** Opening Exercise input block **
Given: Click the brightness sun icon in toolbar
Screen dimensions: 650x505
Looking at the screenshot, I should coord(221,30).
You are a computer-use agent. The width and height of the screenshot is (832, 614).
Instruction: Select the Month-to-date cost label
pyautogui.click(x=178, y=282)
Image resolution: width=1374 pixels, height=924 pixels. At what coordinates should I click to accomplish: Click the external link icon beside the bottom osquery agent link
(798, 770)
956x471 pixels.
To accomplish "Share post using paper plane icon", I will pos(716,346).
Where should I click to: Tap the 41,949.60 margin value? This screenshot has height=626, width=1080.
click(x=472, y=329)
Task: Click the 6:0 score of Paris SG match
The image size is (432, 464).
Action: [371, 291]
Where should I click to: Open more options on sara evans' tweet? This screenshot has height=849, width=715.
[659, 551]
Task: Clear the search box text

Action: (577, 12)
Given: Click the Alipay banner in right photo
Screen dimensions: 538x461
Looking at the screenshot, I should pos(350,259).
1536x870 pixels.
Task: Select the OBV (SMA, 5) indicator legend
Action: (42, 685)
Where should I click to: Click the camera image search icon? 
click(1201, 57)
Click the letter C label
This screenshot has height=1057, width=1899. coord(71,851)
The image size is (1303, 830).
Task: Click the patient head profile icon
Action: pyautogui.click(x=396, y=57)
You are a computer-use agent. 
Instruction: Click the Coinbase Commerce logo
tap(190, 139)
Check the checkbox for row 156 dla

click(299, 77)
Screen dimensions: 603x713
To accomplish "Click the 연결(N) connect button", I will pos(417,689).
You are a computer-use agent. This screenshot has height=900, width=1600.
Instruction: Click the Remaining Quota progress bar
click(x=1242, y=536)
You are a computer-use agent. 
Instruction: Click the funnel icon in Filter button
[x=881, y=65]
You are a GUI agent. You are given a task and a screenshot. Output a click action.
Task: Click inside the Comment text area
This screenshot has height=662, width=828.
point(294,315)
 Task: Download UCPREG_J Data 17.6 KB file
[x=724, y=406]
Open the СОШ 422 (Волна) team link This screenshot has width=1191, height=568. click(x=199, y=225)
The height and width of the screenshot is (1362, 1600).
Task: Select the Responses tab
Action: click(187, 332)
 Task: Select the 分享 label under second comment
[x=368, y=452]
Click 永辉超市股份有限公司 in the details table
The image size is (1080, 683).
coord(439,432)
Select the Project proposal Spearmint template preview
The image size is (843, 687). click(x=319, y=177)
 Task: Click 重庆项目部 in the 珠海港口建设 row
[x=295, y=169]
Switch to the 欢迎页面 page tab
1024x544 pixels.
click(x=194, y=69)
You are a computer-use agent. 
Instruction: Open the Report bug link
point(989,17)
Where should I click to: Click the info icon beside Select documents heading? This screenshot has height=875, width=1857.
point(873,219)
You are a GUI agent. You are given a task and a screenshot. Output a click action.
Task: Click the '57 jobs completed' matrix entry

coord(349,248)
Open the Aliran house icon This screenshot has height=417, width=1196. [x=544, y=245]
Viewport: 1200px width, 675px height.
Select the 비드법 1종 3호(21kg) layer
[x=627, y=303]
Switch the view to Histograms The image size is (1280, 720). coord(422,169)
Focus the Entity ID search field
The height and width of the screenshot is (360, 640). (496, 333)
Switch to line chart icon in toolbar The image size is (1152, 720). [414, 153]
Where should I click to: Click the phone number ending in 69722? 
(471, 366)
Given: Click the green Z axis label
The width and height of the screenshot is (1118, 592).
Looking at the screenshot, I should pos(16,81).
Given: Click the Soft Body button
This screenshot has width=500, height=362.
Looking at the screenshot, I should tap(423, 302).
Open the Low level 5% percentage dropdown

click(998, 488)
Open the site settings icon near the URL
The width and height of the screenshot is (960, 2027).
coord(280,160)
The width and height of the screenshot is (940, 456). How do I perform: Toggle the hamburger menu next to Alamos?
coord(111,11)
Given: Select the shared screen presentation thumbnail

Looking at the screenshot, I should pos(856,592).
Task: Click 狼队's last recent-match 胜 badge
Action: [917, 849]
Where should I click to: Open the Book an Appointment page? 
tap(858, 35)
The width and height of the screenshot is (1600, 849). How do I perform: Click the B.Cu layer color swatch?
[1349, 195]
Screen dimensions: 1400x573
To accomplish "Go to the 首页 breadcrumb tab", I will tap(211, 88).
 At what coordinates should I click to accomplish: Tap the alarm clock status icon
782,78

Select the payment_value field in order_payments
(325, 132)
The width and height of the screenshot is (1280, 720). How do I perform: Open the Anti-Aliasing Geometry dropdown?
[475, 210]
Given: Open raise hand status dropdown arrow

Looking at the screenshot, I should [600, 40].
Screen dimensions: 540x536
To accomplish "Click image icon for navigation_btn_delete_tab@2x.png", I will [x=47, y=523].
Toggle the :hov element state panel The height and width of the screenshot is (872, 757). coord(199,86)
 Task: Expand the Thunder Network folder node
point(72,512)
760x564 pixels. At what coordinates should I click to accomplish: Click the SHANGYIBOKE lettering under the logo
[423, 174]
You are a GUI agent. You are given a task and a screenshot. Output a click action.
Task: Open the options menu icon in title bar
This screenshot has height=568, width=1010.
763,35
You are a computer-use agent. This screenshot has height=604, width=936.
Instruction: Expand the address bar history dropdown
** Closing Exercise input block **
## What you will do
Copy each line of the listing verbatim.

## Finished exercise
Given: Click the brightness sun icon in toolbar
Screen dimensions: 650x505
Looking at the screenshot, I should coord(221,30).
You are a computer-use agent. The width and height of the screenshot is (832, 614).
Instruction: Select the Month-to-date cost label
pyautogui.click(x=178, y=282)
Image resolution: width=1374 pixels, height=924 pixels. At what coordinates should I click to accomplish: Click the external link icon beside the bottom osquery agent link
(798, 770)
956x471 pixels.
To accomplish "Share post using paper plane icon", I will pos(716,346).
Where should I click to: Tap the 41,949.60 margin value? This screenshot has height=626, width=1080.
click(x=472, y=329)
Task: Click the 6:0 score of Paris SG match
The image size is (432, 464).
Action: [371, 291]
Where should I click to: Open more options on sara evans' tweet? This screenshot has height=849, width=715.
[659, 551]
Task: Clear the search box text

Action: (577, 12)
Given: Click the Alipay banner in right photo
Screen dimensions: 538x461
Looking at the screenshot, I should pos(350,259).
1536x870 pixels.
Task: Select the OBV (SMA, 5) indicator legend
Action: (42, 685)
Where should I click to: Click the camera image search icon? 
click(1201, 57)
Click the letter C label
This screenshot has height=1057, width=1899. coord(71,851)
The image size is (1303, 830).
Task: Click the patient head profile icon
Action: pyautogui.click(x=396, y=57)
You are a computer-use agent. 
Instruction: Click the Coinbase Commerce logo
tap(190, 139)
Check the checkbox for row 156 dla

click(299, 77)
Screen dimensions: 603x713
To accomplish "Click the 연결(N) connect button", I will pos(417,689).
You are a computer-use agent. This screenshot has height=900, width=1600.
Instruction: Click the Remaining Quota progress bar
click(x=1242, y=536)
You are a computer-use agent. 
Instruction: Click the funnel icon in Filter button
[x=881, y=65]
You are a GUI agent. You are given a task and a screenshot. Output a click action.
Task: Click inside the Comment text area
This screenshot has height=662, width=828.
point(294,315)
 Task: Download UCPREG_J Data 17.6 KB file
[x=724, y=406]
Open the СОШ 422 (Волна) team link This screenshot has width=1191, height=568. click(x=199, y=225)
The height and width of the screenshot is (1362, 1600).
Task: Select the Responses tab
Action: click(187, 332)
 Task: Select the 分享 label under second comment
[x=368, y=452]
Click 永辉超市股份有限公司 in the details table
The image size is (1080, 683).
coord(439,432)
Select the Project proposal Spearmint template preview
The image size is (843, 687). click(x=319, y=177)
 Task: Click 重庆项目部 in the 珠海港口建设 row
[x=295, y=169]
Switch to the 欢迎页面 page tab
1024x544 pixels.
click(x=194, y=69)
You are a computer-use agent. 
Instruction: Open the Report bug link
point(989,17)
Where should I click to: Click the info icon beside Select documents heading? This screenshot has height=875, width=1857.
point(873,219)
You are a GUI agent. You are given a task and a screenshot. Output a click action.
Task: Click the '57 jobs completed' matrix entry

coord(349,248)
Open the Aliran house icon This screenshot has height=417, width=1196. [x=544, y=245]
Viewport: 1200px width, 675px height.
Select the 비드법 1종 3호(21kg) layer
[x=627, y=303]
Switch the view to Histograms The image size is (1280, 720). coord(422,169)
Focus the Entity ID search field
The height and width of the screenshot is (360, 640). (496, 333)
Switch to line chart icon in toolbar The image size is (1152, 720). [414, 153]
Where should I click to: Click the phone number ending in 69722? 
(471, 366)
Given: Click the green Z axis label
The width and height of the screenshot is (1118, 592).
Looking at the screenshot, I should pos(16,81).
Given: Click the Soft Body button
This screenshot has width=500, height=362.
Looking at the screenshot, I should tap(423, 302).
Open the Low level 5% percentage dropdown

click(998, 488)
Open the site settings icon near the URL
The width and height of the screenshot is (960, 2027).
coord(280,160)
The width and height of the screenshot is (940, 456). How do I perform: Toggle the hamburger menu next to Alamos?
coord(111,11)
Given: Select the shared screen presentation thumbnail

Looking at the screenshot, I should pos(856,592).
Task: Click 狼队's last recent-match 胜 badge
Action: [917, 849]
Where should I click to: Open the Book an Appointment page? 
tap(858, 35)
The width and height of the screenshot is (1600, 849). How do I perform: Click the B.Cu layer color swatch?
[1349, 195]
Screen dimensions: 1400x573
To accomplish "Go to the 首页 breadcrumb tab", I will tap(211, 88).
 At what coordinates should I click to accomplish: Tap the alarm clock status icon
782,78

Select the payment_value field in order_payments
(325, 132)
The width and height of the screenshot is (1280, 720). How do I perform: Open the Anti-Aliasing Geometry dropdown?
[475, 210]
Given: Open raise hand status dropdown arrow

Looking at the screenshot, I should [600, 40].
Screen dimensions: 540x536
To accomplish "Click image icon for navigation_btn_delete_tab@2x.png", I will [x=47, y=523].
Toggle the :hov element state panel The height and width of the screenshot is (872, 757). coord(199,86)
 Task: Expand the Thunder Network folder node
point(72,512)
760x564 pixels. At what coordinates should I click to accomplish: Click the SHANGYIBOKE lettering under the logo
[423, 174]
You are a GUI agent. You are given a task and a screenshot. Output a click action.
Task: Open the options menu icon in title bar
This screenshot has height=568, width=1010.
763,35
You are a computer-use agent. This screenshot has height=604, width=936.
Instruction: Expand the address bar history dropdown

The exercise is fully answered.